The Company Response
The company is well aware of the issues, and has said they are making it their top priority to improve reliability. The company CEO posted to the forums in April, and has been doing weekly updates since then. They have also hired a new chief engineer who was formerly at Amazon and in charge of several of their large projects.
Improvements, but not a reliable system yet
That said, the instability still exists. There have been at least two problems in the last week where things that worked on Monday stopped working on Tuesday, although in the most recent case only customers using a specific feature were affected.
The forum community is great, the staff is great, the company vision is great. But since you asked about the currently available version, it's just not there yet with regards to stability.
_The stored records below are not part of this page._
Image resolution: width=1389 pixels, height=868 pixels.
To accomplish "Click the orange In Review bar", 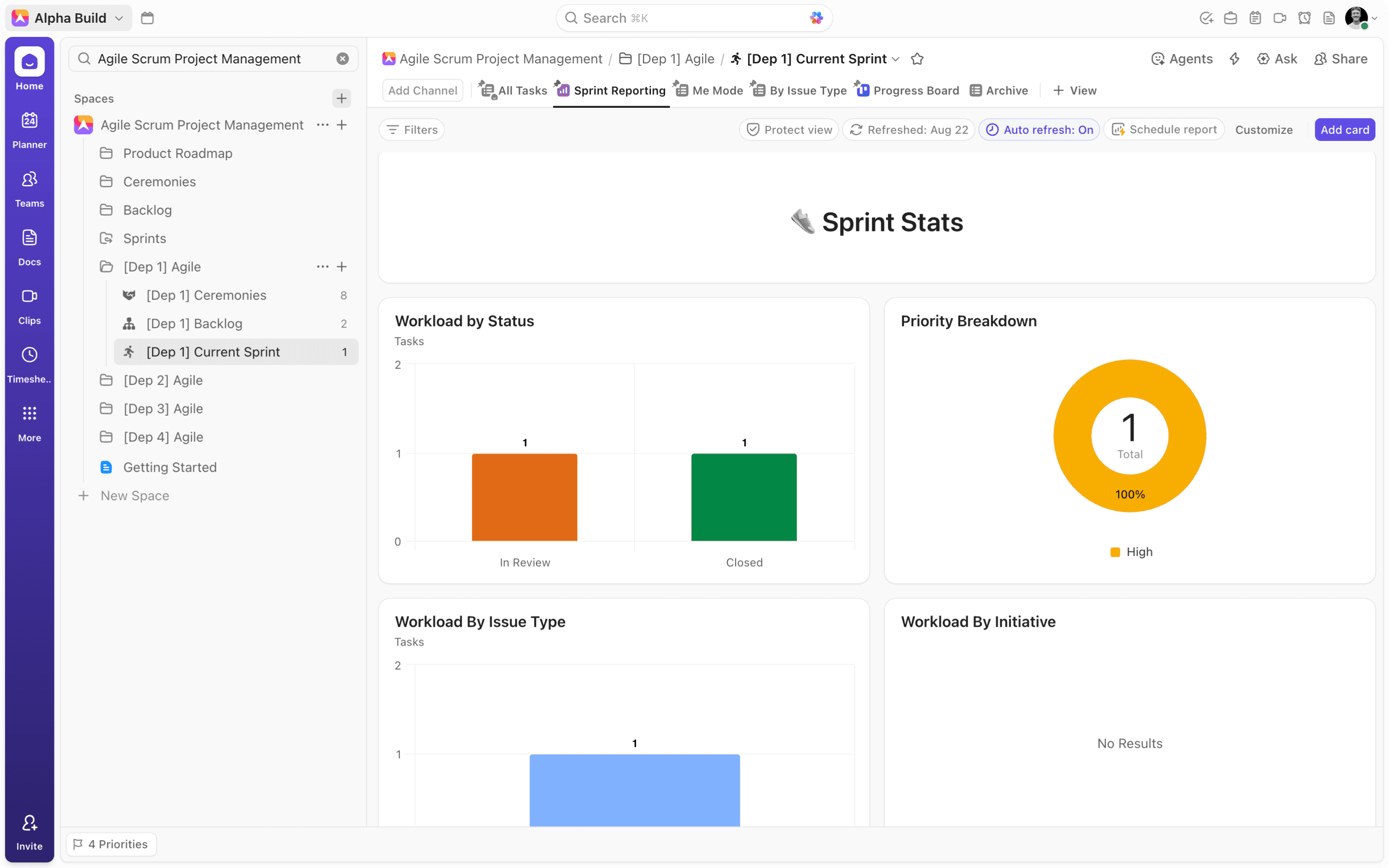I will [524, 497].
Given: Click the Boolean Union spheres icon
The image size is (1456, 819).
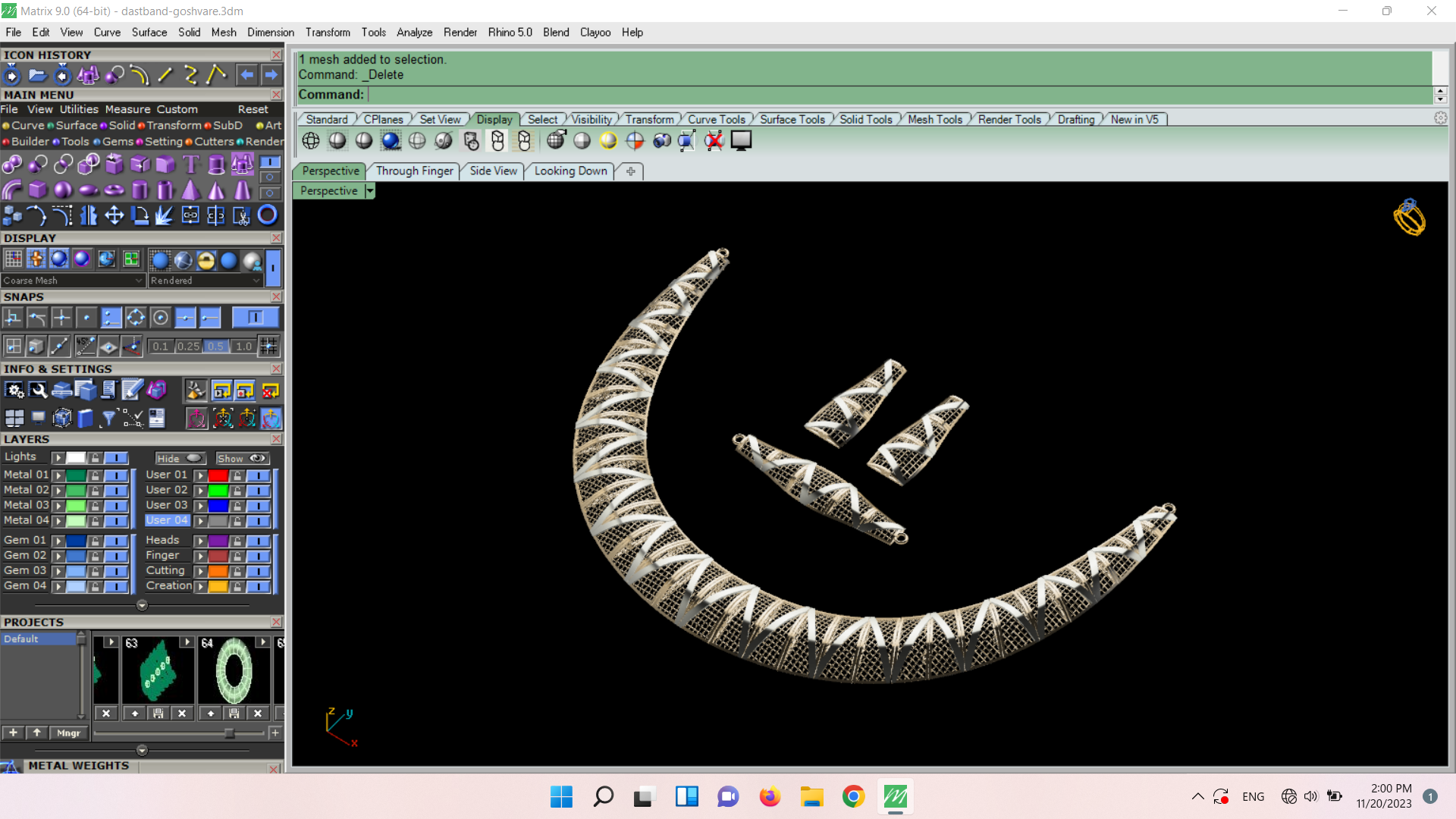Looking at the screenshot, I should pyautogui.click(x=13, y=164).
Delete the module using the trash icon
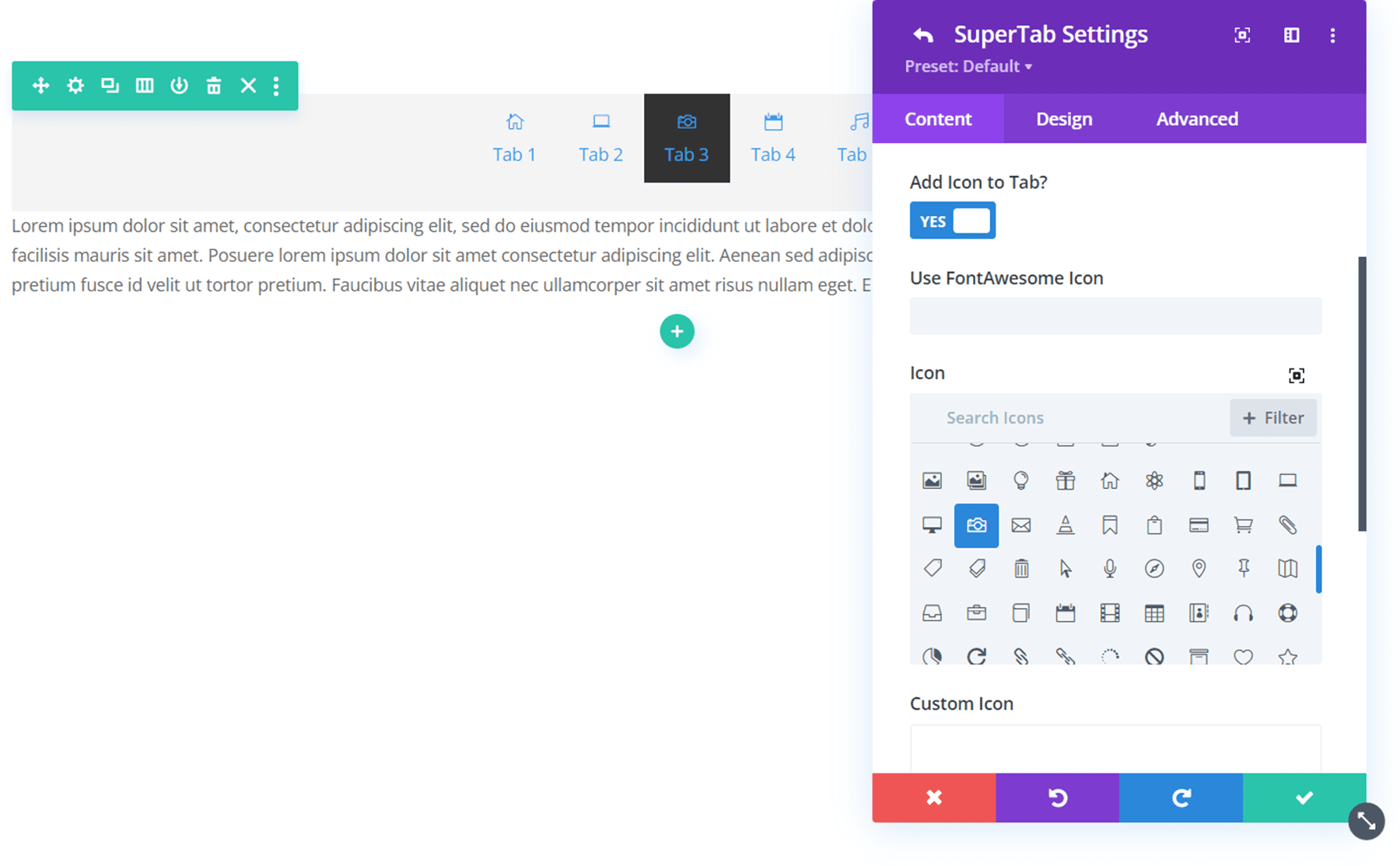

Top marks for flexibility and versatility, which is why many people stay with it.
Use Cases Vary
So it really comes down to what you want to use it for in its current version. I still use it for convenience cases like getting a notification if the guestroom window is open when it's going to rain. But I have moved anything critical on to other systems.
Some people don't mind a system that need some tinkering every week, even if it's just popping out the batteries on a sensor and putting them back in. Other people want a "set and forget" system. They don't expect things to be perfect, but they do expect the same level of reliable performance as a dishwasher. The Philips Hue Bridge meets that reliability requirement for smart bulbs, and Lutron meets it for smart switches, but few other mass market low cost systems do (and Lutron doesn't work with SmartThings).
I have been doing home automation in phases. (I am quadriparetic, so HA adds a lot to my independence at home, but I also need it to be both stable and reliable. )
There's Real reason to think the future will be better than the past
Originally I had hoped to do my phase II this fall, and had intended to evaluate alternative HA systems this summer, but it's clear that neither SmartThings nor some of the major competitors like HomeKit and Google thread are ready yet. So I'm putting that off right now. In the meantime I'm using bits and pieces from various systems to meet a few major use cases. Right now I'm planning to reevaluate in November, Because it's also clear that several major consumer tech companies are investing significant time and resources in bringing something to market at a much lower price point than the big established HA companies like Control 4 or Crestron.
I give Samsung credit for saying all the right things about home automation, including the needs of those those aging in place or physically disabled, and for investing a lot of money into developing those systems. I am hopeful for the future. But the present is what it is, and right now the maintenance free operating period (MFOP) for SmartThings still seems stuck at about nine days.